Rewrite the lines running from the one that contains "Click the バルコニー balcony label" down through the one that contains "(x=388, y=234)", both included, as a JSON list of strings with one string per line and blank lines left out.

--- Begin Recorded data ---

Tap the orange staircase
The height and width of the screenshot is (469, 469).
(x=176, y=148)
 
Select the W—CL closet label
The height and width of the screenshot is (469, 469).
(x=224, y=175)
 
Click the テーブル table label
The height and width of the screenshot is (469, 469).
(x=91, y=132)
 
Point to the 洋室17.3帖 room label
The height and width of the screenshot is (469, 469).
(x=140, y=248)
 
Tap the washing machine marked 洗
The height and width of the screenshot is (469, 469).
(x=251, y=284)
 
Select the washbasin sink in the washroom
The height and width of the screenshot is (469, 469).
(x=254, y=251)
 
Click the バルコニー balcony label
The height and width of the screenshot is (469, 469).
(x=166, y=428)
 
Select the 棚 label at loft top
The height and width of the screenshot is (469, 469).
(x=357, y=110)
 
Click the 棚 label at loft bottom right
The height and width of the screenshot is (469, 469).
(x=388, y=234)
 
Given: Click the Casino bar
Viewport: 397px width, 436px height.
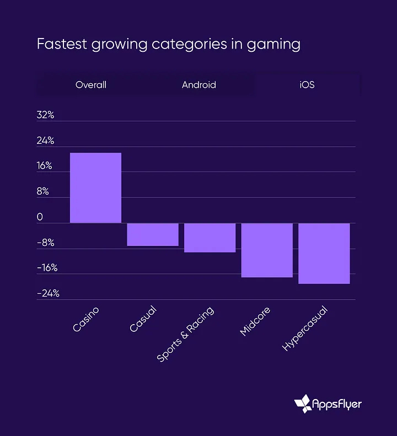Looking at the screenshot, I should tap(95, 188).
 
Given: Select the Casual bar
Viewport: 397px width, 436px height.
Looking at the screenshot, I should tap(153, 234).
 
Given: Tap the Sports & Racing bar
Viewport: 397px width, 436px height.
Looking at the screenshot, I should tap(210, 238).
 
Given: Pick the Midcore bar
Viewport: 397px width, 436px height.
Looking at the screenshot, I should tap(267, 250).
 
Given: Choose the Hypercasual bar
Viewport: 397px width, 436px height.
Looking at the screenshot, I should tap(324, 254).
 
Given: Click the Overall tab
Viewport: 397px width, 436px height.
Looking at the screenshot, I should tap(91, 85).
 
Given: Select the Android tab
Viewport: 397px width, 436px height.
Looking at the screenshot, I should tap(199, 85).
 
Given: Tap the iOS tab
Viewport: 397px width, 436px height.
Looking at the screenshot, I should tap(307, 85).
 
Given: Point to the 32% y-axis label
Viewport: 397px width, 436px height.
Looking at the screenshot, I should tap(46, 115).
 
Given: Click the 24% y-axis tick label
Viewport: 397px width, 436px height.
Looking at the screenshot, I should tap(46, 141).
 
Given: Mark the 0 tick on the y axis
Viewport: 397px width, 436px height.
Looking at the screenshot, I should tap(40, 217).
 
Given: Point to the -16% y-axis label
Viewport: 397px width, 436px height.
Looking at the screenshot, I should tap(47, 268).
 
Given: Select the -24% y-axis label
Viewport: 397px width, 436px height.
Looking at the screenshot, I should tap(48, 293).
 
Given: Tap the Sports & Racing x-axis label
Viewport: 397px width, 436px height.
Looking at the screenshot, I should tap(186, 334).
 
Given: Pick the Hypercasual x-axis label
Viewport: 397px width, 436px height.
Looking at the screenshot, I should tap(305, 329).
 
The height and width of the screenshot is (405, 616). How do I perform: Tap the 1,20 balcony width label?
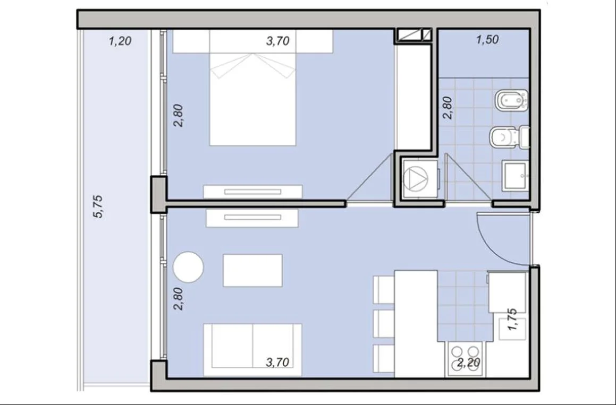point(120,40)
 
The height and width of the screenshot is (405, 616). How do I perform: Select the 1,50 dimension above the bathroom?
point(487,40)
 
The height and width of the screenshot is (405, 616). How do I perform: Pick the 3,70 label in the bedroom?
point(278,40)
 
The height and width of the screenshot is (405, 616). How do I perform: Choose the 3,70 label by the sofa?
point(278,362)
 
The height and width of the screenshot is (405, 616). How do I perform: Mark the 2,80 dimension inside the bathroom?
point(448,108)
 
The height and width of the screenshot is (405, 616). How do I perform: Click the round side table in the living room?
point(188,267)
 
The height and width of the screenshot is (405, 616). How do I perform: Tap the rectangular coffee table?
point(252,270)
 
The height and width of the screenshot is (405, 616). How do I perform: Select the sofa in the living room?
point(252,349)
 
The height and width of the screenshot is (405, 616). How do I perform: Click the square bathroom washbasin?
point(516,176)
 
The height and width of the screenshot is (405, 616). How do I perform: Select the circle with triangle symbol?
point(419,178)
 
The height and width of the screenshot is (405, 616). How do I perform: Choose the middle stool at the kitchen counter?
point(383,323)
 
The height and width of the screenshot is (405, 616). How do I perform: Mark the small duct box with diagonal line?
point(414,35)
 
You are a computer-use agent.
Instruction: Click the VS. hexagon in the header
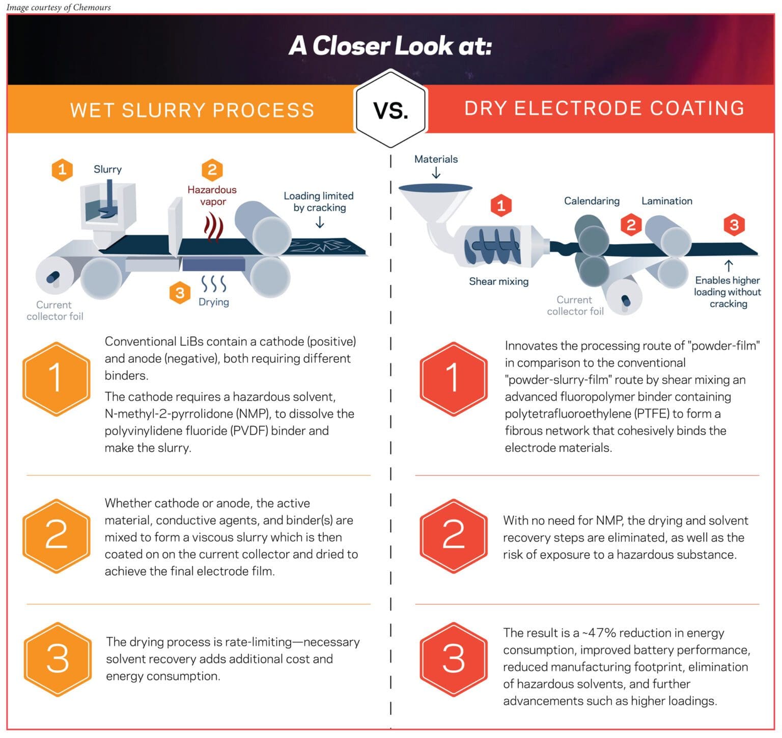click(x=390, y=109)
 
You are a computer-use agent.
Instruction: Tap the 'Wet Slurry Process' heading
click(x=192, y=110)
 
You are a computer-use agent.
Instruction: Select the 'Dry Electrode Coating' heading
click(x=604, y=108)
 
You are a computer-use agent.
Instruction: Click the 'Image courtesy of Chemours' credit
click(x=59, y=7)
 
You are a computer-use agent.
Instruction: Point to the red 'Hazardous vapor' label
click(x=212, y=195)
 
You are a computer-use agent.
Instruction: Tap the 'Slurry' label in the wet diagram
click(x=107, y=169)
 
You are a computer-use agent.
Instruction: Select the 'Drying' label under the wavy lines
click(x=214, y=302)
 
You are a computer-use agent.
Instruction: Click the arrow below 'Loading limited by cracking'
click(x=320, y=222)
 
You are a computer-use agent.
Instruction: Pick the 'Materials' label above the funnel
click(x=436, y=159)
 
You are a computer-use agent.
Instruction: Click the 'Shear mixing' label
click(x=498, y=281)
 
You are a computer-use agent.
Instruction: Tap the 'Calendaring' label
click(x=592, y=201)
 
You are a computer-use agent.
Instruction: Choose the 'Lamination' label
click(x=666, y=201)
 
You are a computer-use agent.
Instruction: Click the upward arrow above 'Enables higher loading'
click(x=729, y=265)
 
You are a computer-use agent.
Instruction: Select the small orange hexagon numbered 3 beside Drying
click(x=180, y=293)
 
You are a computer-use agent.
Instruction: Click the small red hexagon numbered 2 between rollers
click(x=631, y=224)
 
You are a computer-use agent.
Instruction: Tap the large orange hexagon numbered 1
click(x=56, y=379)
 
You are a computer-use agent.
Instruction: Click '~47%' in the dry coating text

--- End Recorded data ---

## Full solution
[
  "Click the バルコニー balcony label",
  "The height and width of the screenshot is (469, 469).",
  "(x=166, y=428)",
  "Select the 棚 label at loft top",
  "The height and width of the screenshot is (469, 469).",
  "(x=357, y=110)",
  "Click the 棚 label at loft bottom right",
  "The height and width of the screenshot is (469, 469).",
  "(x=388, y=234)"
]